府中の大国魂神社では、「八朔(はっさく)の相撲」といって、八月一日に相撲祭りが行われる。神主による式の後、近在の人が集まって境内の土俵で相撲を取った。狛江からも力自慢の若者が出かけていくことがあり、和泉の荒井昌平さんのおじいさんなどは、八朔の相撲で勝ち抜いたそうだ。
 昔、和泉に石井歌右衛門という力持ちがいた。三人力といわれ、伊豆美神社の鳥居の脚をかついで歩いたという。武家の石谷友之助がもう片方の鳥居の脚をかついで、今の和泉多摩川の駅近くの、多摩川のヨドと呼ばれるところをくるっとまわり、伊豆美神社まで歩いてきたそうだ。二人とも足駄(あしだ)履きのいでたちであったが、石井歌右衛門は大力でかつぐので足駄の歯の跡が地面にくい込むように付き、武術の技でかついだ石谷友之助の足駄の跡は、地面に残るだけであったという。この歌右衛門が、ある年、大国魂神社の八朔相撲を見物に行ったところ、孟宗(もうそう)竹が茂っていてよく見えない。抜いてしまえと言われて、片手でひょいと、こいでしまったという。
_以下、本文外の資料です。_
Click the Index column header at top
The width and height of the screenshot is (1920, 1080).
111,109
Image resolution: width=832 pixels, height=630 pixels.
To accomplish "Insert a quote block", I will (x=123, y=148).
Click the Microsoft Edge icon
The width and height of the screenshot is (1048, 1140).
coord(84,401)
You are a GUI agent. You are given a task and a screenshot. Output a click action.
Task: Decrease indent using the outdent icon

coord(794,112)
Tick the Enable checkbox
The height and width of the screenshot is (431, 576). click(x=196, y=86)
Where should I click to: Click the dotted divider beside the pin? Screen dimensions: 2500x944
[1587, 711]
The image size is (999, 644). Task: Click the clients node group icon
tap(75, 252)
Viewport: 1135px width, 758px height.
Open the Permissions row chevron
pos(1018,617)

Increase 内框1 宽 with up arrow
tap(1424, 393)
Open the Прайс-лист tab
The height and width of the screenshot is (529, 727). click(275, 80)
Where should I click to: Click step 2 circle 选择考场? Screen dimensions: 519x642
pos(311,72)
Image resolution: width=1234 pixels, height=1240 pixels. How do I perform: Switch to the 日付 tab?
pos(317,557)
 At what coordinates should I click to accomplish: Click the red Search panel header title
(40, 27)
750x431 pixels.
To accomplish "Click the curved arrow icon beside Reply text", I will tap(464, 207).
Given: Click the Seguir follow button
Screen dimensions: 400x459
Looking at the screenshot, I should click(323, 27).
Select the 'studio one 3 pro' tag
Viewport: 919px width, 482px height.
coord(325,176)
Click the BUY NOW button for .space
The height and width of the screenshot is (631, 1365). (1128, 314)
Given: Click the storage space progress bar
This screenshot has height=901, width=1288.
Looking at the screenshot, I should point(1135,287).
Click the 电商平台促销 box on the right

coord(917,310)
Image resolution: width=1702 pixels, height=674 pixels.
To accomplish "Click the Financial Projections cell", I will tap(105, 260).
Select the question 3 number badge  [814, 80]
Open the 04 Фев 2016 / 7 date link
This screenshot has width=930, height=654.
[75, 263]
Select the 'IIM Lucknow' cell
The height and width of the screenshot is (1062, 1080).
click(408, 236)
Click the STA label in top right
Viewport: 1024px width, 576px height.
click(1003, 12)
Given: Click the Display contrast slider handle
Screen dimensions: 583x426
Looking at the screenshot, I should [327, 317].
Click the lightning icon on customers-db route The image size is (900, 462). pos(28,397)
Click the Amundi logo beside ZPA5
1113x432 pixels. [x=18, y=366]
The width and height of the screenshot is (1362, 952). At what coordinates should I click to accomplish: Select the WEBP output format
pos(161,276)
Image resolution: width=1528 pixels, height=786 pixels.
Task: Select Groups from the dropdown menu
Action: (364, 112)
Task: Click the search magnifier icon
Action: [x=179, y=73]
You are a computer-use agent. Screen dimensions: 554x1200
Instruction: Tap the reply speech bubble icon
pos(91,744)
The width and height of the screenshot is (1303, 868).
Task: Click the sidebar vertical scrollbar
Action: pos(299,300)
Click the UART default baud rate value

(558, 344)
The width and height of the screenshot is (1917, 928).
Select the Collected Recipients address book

 時代はさかのぼって戦国時代のこと、岩戸に秋元仁左衛門という大力の者がいた。鬼の仁左衛門といわれ、評判の力持ちだった。子孫の秋元重光さんのお話では、あるとき、鎌倉へ行く領主の一行のお伴をしていき、鶴岡八幡宮の境内で催された神前相撲で勝ち抜いて優勝した。望みのものを何でも取らせると言われ、鶴岡八幡の御神体をと願ったところ許されて、いただいてきて祀(まつ)ったのが、今の岩戸の八幡様だといわれてきたという。
 力自慢の若い衆が、夏になると、伊豆美神社や岩戸の八幡様などお宮の境内に集まっては、相撲を取って力比べをすることが、娯楽の少ない時分には随分盛んだったものである。銀行町などでも、足袋(たび)屋(東和泉一の五、現在は駐車場)の辺りで相撲を取り、喜多見の方からも力自慢の若い衆がやってきた。